What is needed - Which lines run from the one containing "Task: Click the Privacy & Cookies heading" through the last line of the records? Copy them exactly, leaving pictures out.

(Records from a data source)
┌──

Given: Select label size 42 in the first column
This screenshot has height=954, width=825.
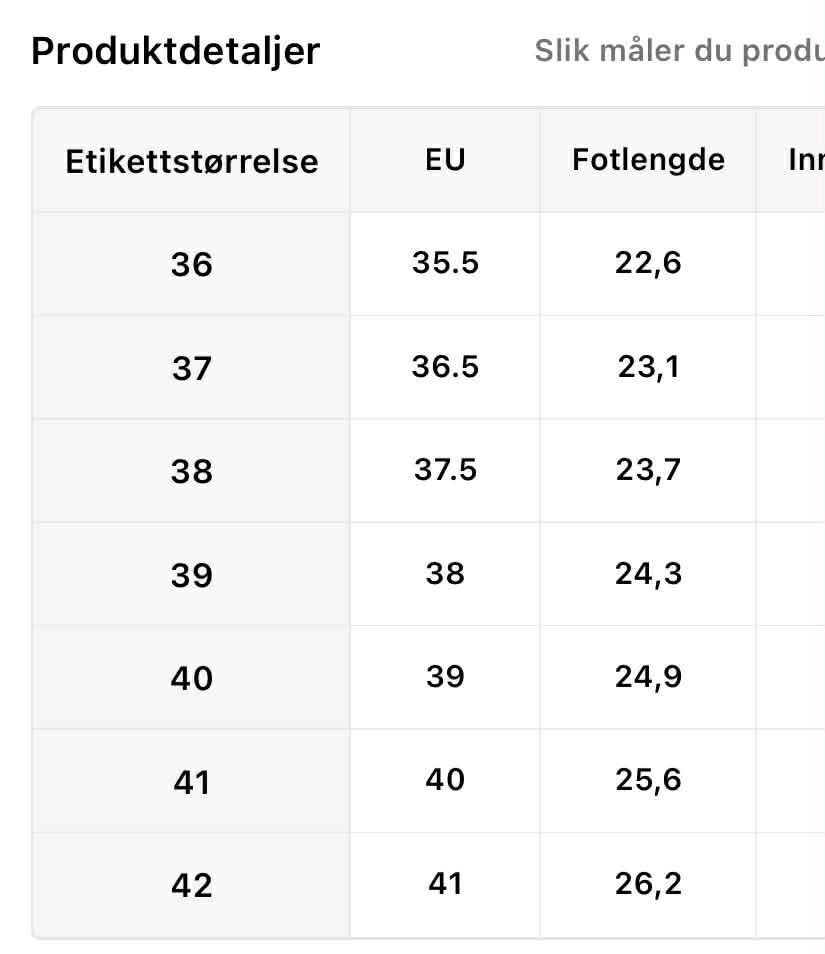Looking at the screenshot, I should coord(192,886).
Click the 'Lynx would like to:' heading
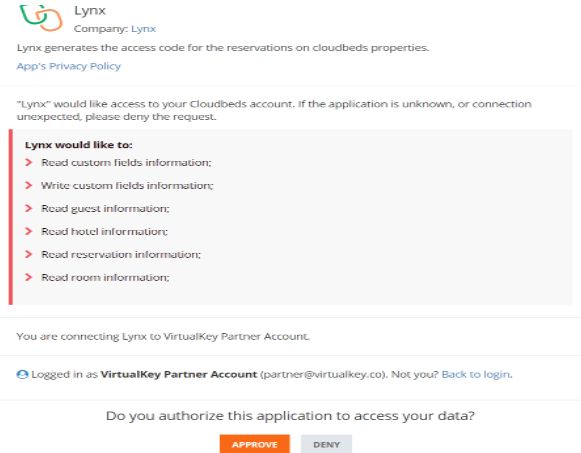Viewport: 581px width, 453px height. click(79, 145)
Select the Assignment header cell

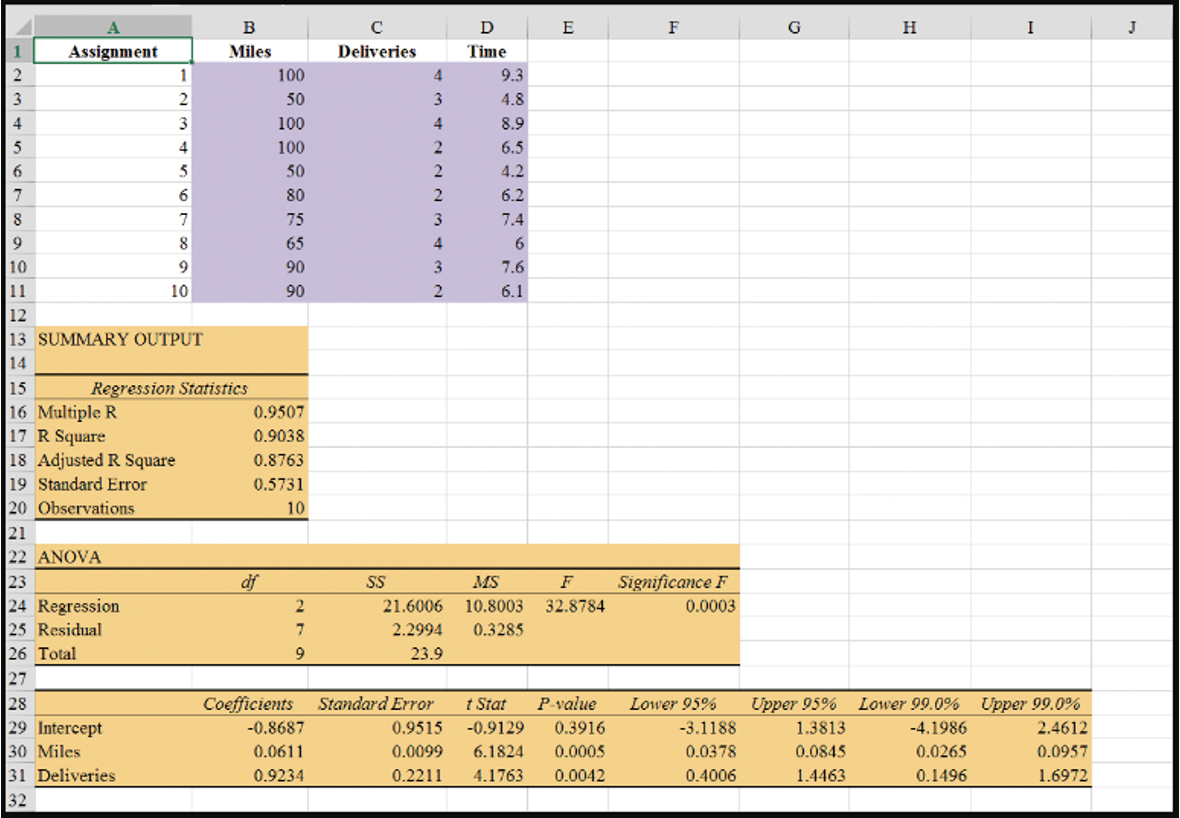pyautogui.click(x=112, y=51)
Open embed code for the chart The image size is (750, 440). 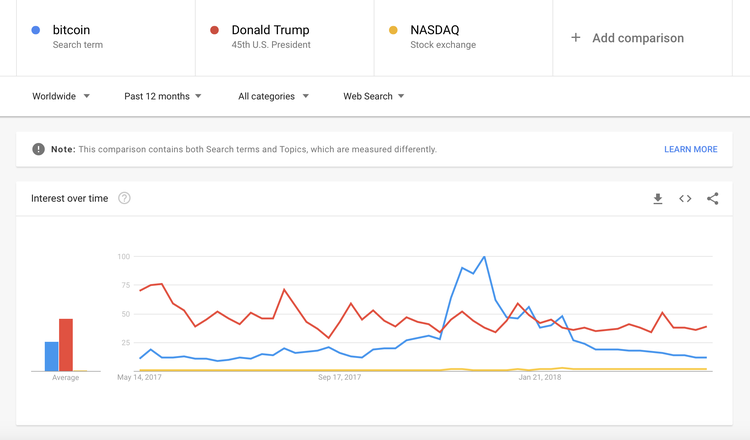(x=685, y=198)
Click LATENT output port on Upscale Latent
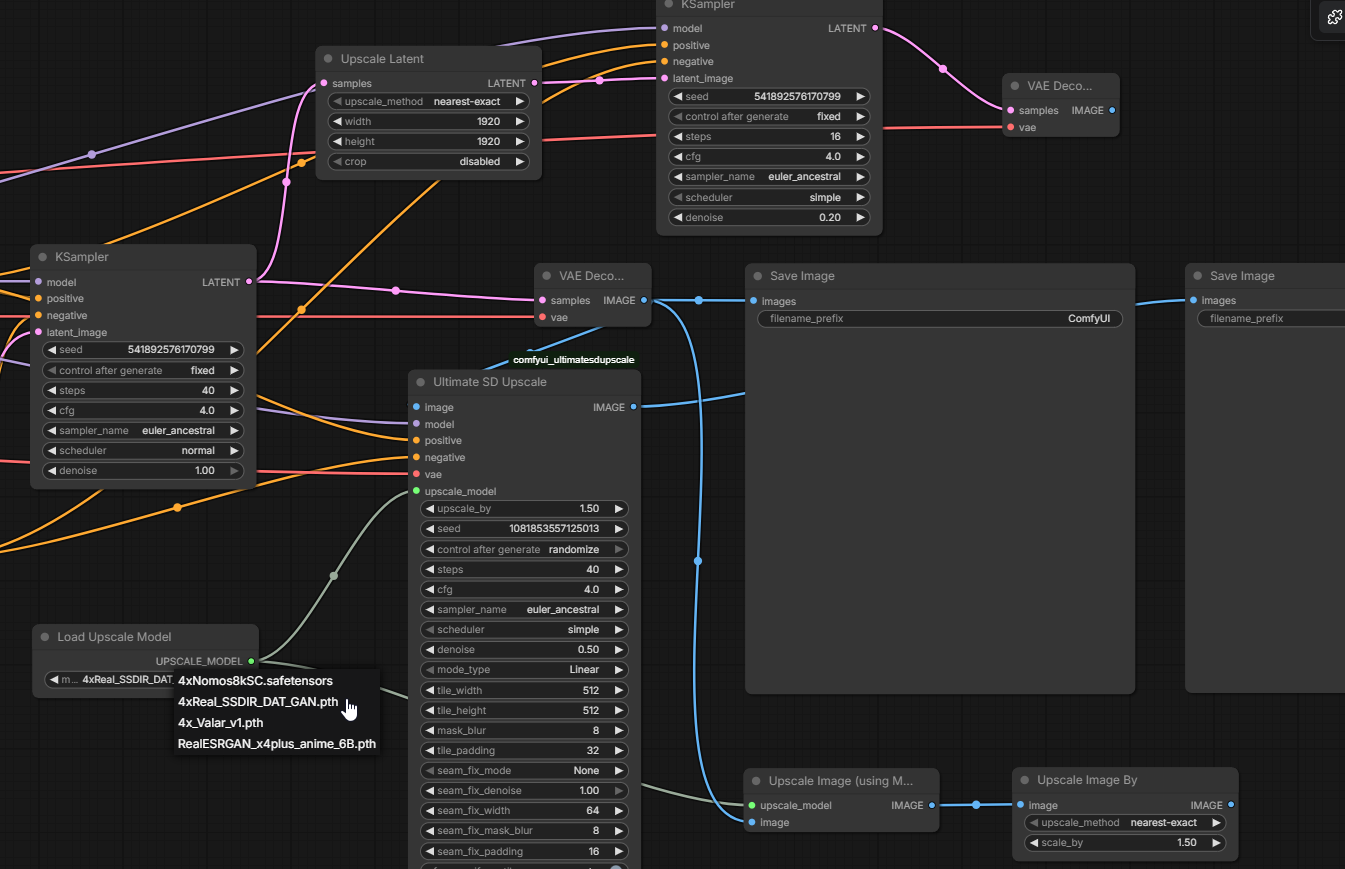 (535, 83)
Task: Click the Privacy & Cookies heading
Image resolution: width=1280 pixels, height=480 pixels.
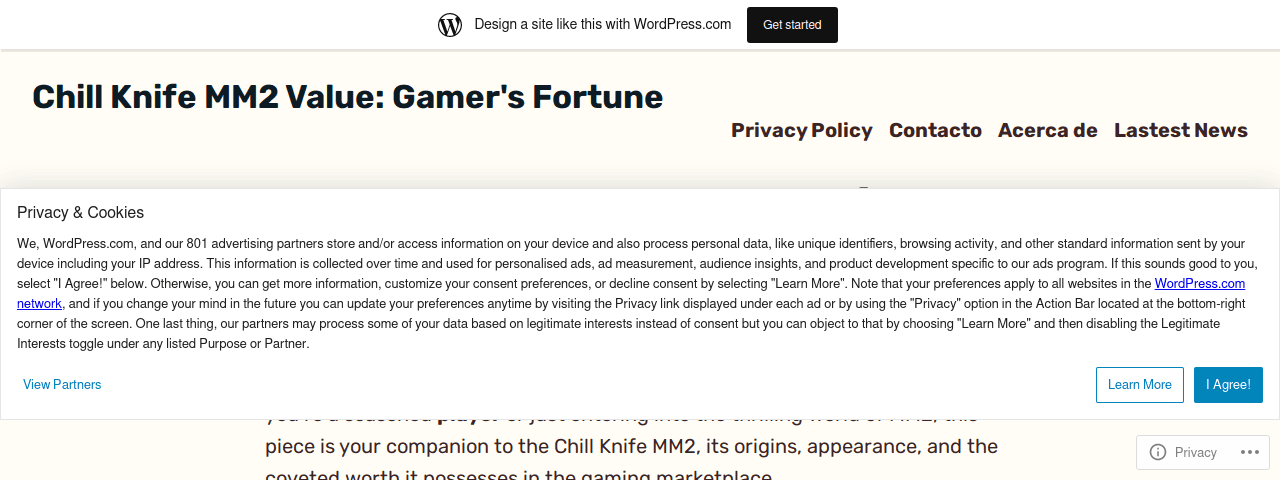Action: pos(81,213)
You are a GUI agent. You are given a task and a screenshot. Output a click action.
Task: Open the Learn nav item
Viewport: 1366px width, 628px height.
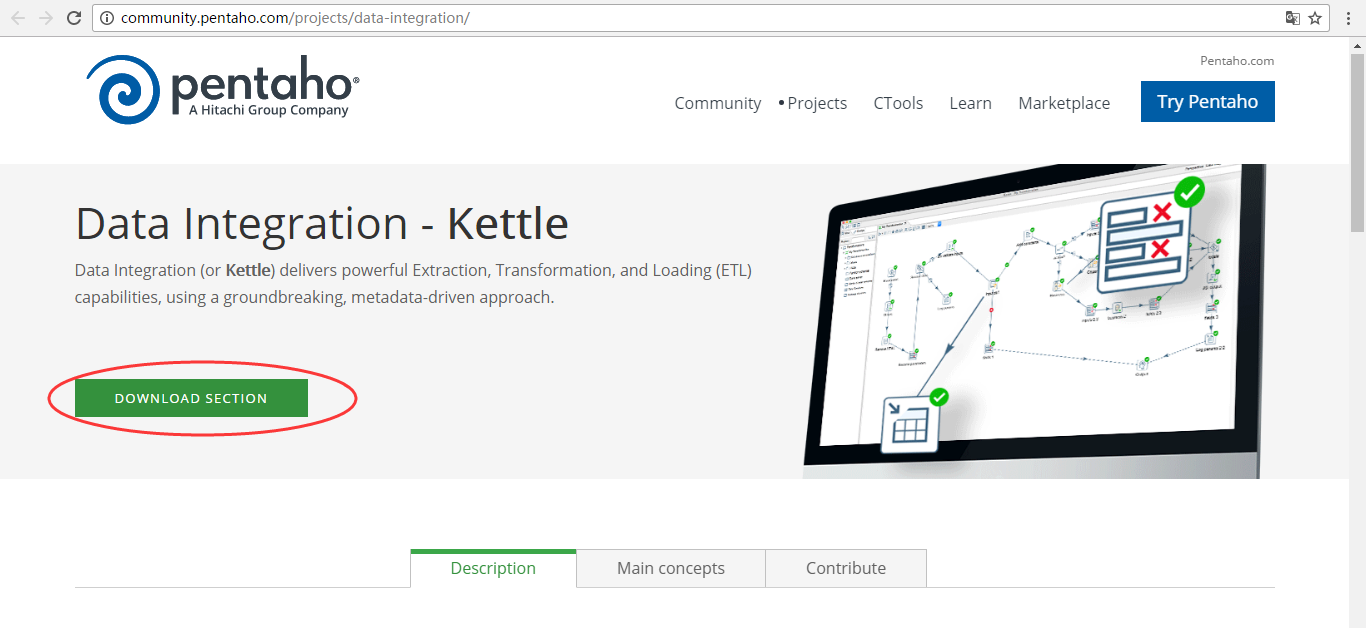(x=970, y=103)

└──

Result below -
Task: Click the Privacy & Cookies heading
Image resolution: width=1280 pixels, height=480 pixels.
Action: pos(81,213)
You are a GUI agent. You are given a task and a screenshot. Output a click action.
Task: Open the Learn nav item
Viewport: 1366px width, 628px height.
(x=970, y=103)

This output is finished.